Flight Internation reported in early 2013 about poor quality images alledgedly depicting a new Chinese STOVL aircraft that had recently appeared in several Chinese websites. The pictures show a twin engined aircraft (or flying model) with high-mounted canard wings and canted twin tails which may suggest that it is the Shenyang J-18, a new aircraft said to be in the same class as the Lockheed Martin F-35B Lightning II STOVL aircraft. Shenyang, the manufacturer of J-31 stealth fighter, which resembles the F-35 Lightning II, has been reportedly using RC models to test designs in flight, such as the F-60 model unveiled in September 2011 that preceeded the J-31. The pictures may be a scale representation of an on-going project.
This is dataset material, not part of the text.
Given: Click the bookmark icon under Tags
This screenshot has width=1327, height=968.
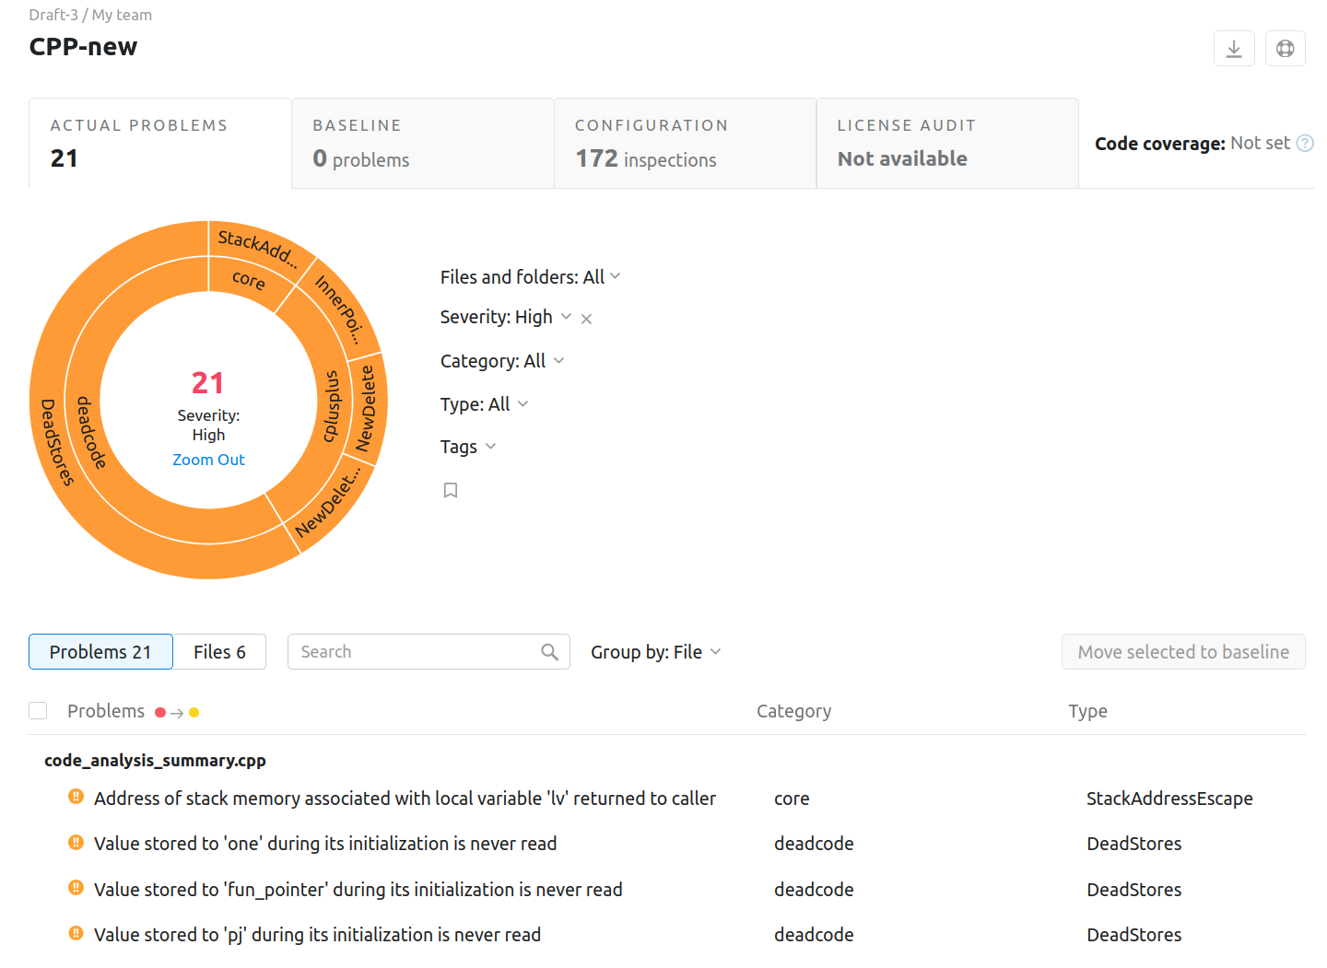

The J-18 would be the countrys third stealth fighter prototype after the Chengdu J-20 Black Eagle and Shenyang J-31 Gyrfalcon. The development of the J-18 was first reported by Tokyo-based Asahi Shimbun in 2011, which revealed that the plane had already completed its test flight at a secret base in Inner Mongolia. Defense News, based in Washington DC, said this 4.5-generation fighter designed by Chinas Shenyang Aircraft Corporation is nicknamed Red Eagle. According to the Janes International Defense Review magazine, the J-18 has mounted with two vector jet engines for horizontal thrust, though it is still unknown whether this new fighter adopts the lift style of the US F-35 Lightning II or Russian Yak-141 Freestyle.

The Chinese military press reported out in mid-2015 on the announcement of a contractual agreement between two major Chinese aviation industry entities to partner on the so-called short takeoff project.

The editor of the Chinese magazine Aerospace Knowledge led off a mid-2015 issue with some thoughts on a Chinese STOVL aircraft. He first discussed the Chinese aircraft carrier Liaonings relatively small fighter complement and suggested that future iterations will not exceed 50 fighters, but those numbers will not afford China the requisite firepower. He brings up the Falklands case, moreover, and notes that Great Britains force of Harriers prevailed even though the US Navy allegedly predicted at the time that Royal Navy airpower was too weak. While professing no special knowledge about whether the J-18 type [fighter] . . . exists or not, he suggests that the urgency is high for Chinese naval aviation and the outlook bright for a Chinese STOVL fighter, concluding: . . . perhaps in the near future, we will get some really good news."

Another article, in China Defense News, did not mention the J-18 by name, but appeared in this official military newspaper under the headline How Will China Develop a Short Takeoff Fighter? This article made several interesting assertions, including that China had been working on V/STOL technology since the 1960s and that Beijing apparently acquired a Russian V/STOL Yak-141 prototype fighter to tinker with and study back in 1994. This analysis concluded that V/STOL fighters flying off of amphibious attack ships are the logical choice for any navys second line of defense (behind the big decks).